Computer scientists from
Carnegie Mellon University have devised a framework for running large-scale
computations for tasks such as social network or Web search analysis
efficiently on a single personal computer.
The software could help
developers working on many modern tasks: for example, designing a new
recommendation engine using social network connections. In order to make
effective recommendations—"your friends liked this movie, so here is
another movie that you haven't seen yet, but you will probably like"—the
software has to be able to analyze the connections between the members of a
social network. This type of task is called graph computation, and it is
increasingly common. But working with large-scale data sets (such as online
social networks) usually requires the processing horsepower of many computers
clustered together, such as those offered by Amazon's cloud-based EC2 service.
The new software, called
GraphChi, exploits the capacious hard drives that are becoming ever more common
in personal computers. A graph would normally be stored in temporary memory
(RAM) for analysis. With GraphChi, the hard drive performs this task instead.

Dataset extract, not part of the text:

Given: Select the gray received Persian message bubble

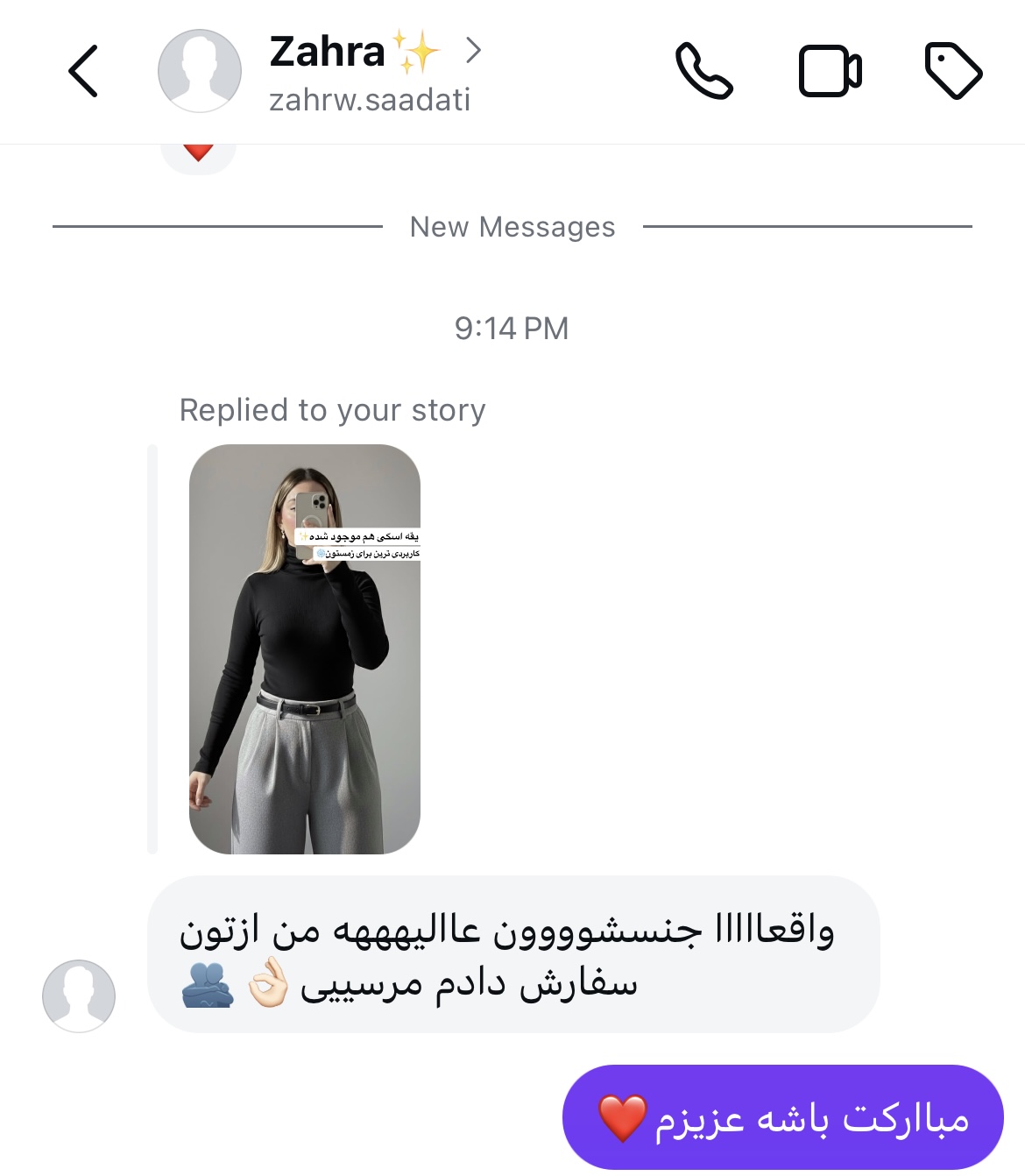Looking at the screenshot, I should coord(513,954).
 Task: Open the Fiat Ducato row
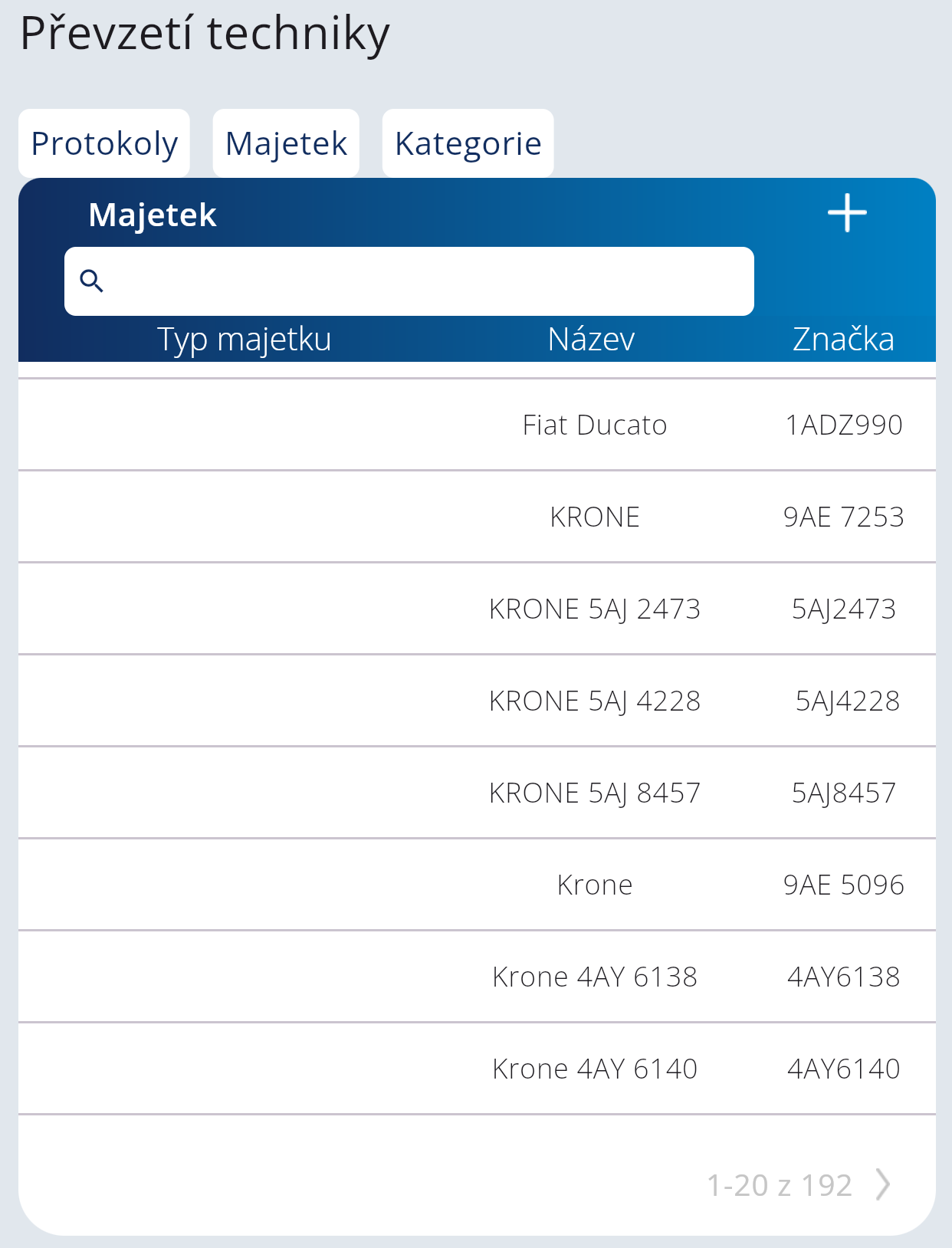pyautogui.click(x=595, y=425)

"PCs don't have enough RAM to hold an entire Web graph, but
they do have hard drives, which can hold a lot of information," says Carlos Guestrin,
codirector of Carnegie Mellon's Select Lab,
where GraphChi was developed. But hard drives are slow compared to RAM for
reading and writing data, which tends to slow down computation. So Guestrin's
student AapoKyrola designed a faster, less random method of accessing the hard
drive.
According to Guestrin, a
Mac Mini running GraphChi can analyze Twitter's social graph from 2010—which
contains 40 million users and 1.2 billion connections—in 59 minutes. "The
previous published result on this problem took 400 minutes using a cluster of
about 1,000 computers," Guestrin says.
As technology gets more networked, and data sets get larger,
graph computation is becoming more and more relevant in many domains, says David A. Bader, a
graph computation expert at Georgia Tech. "Trying to understand how the
human brain works or trying to make sense of medical patient records involve
graph computing," he says.
Graph analysis also drives the development of new web products,
says Jeremy Kepner, a
researcher at MIT. "Document search, ad placement, route planning, travel
reservations, and cyber security all rely on graph analysis," he says.
"Enabling web developers to construct these analyses on their desktop
computers catalyzes these industries and accelerates product development."
Guestrin adds that GraphChi
can handle "streaming graphs," which more accurately model large
networks by showing how relationships change over time. Bader and others at
Georgia Tech have created a graph computation framework,
called Stinger, that's optimized for supercomputers working with massive
streaming graphs.
"The scales of these
problems will obviously keep growing," says Guestrin. But he says GraphChi
is capable of effectively handling many large-scale graph-computing problems
without resorting to cloud-based solutions or supercomputers.
"A researcher in
computational biology could do large-scale computations on their PC; a
developer working on a data-center algorithm can test it on their laptop before
pushing it to the cloud," Guestrin says. "Big data is everywhere now,
but some big data isn't as big as it once was, relatively speaking. Tools like
GraphChi will let many companies and startups solve all their graph-computing
needs on a single machine. It's cost effective, and it drives innovation, too."